- Data provided -
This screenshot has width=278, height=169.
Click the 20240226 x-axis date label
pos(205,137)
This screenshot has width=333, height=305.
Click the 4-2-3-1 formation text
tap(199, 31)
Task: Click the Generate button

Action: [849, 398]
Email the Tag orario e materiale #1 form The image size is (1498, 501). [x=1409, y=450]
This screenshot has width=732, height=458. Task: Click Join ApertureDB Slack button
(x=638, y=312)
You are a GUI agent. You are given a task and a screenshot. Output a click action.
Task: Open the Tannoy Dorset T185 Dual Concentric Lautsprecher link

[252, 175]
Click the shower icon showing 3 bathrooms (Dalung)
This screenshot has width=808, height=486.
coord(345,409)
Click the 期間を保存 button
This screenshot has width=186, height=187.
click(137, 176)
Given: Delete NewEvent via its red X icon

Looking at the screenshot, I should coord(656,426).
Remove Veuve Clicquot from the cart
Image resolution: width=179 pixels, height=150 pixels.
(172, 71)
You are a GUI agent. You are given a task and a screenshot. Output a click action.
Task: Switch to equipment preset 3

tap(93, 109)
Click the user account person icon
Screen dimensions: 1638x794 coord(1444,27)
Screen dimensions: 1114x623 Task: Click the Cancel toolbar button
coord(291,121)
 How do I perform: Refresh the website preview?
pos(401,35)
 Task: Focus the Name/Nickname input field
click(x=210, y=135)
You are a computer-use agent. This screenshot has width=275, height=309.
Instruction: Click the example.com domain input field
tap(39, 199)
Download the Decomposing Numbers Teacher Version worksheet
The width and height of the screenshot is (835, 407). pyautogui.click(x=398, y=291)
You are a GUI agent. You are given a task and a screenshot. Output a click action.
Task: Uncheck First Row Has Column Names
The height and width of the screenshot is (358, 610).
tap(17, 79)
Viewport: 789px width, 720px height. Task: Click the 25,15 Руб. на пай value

- Task -
Print the full listing again, word for word.

- Task response -
This screenshot has width=278, height=169.
Click the 20240226 x-axis date label
pos(205,137)
This screenshot has width=333, height=305.
Click the 4-2-3-1 formation text
tap(199, 31)
Task: Click the Generate button

Action: [849, 398]
Email the Tag orario e materiale #1 form The image size is (1498, 501). [x=1409, y=450]
This screenshot has width=732, height=458. Task: Click Join ApertureDB Slack button
(x=638, y=312)
You are a GUI agent. You are given a task and a screenshot. Output a click action.
Task: Open the Tannoy Dorset T185 Dual Concentric Lautsprecher link

[252, 175]
Click the shower icon showing 3 bathrooms (Dalung)
This screenshot has width=808, height=486.
coord(345,409)
Click the 期間を保存 button
This screenshot has width=186, height=187.
click(137, 176)
Given: Delete NewEvent via its red X icon

Looking at the screenshot, I should coord(656,426).
Remove Veuve Clicquot from the cart
Image resolution: width=179 pixels, height=150 pixels.
(172, 71)
You are a GUI agent. You are given a task and a screenshot. Output a click action.
Task: Switch to equipment preset 3

tap(93, 109)
Click the user account person icon
Screen dimensions: 1638x794 coord(1444,27)
Screen dimensions: 1114x623 Task: Click the Cancel toolbar button
coord(291,121)
 How do I perform: Refresh the website preview?
pos(401,35)
 Task: Focus the Name/Nickname input field
click(x=210, y=135)
You are a computer-use agent. This screenshot has width=275, height=309.
Instruction: Click the example.com domain input field
tap(39, 199)
Download the Decomposing Numbers Teacher Version worksheet
The width and height of the screenshot is (835, 407). pyautogui.click(x=398, y=291)
You are a GUI agent. You are given a task and a screenshot. Output a click action.
Task: Uncheck First Row Has Column Names
The height and width of the screenshot is (358, 610).
tap(17, 79)
Viewport: 789px width, 720px height. Task: Click the 25,15 Руб. на пай value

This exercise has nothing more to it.